Your objective —
Only lines containing the string "height" belong in the answer; copy all of them from the entries.

Data under study —
────────

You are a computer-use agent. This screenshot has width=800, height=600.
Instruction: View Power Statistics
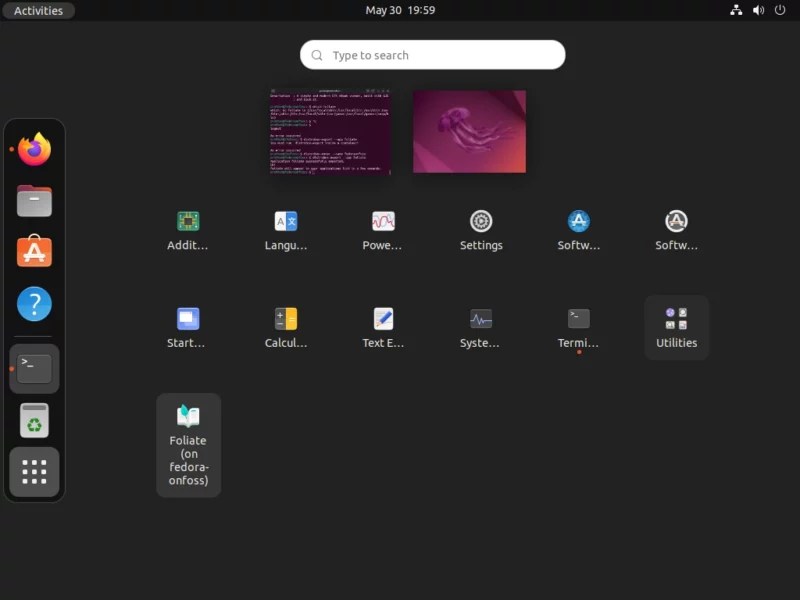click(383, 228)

────────

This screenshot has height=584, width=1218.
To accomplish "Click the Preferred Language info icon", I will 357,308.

────────

Solution for this task —
You are a computer-use agent. This screenshot has width=800, height=600.
This screenshot has height=584, width=1218.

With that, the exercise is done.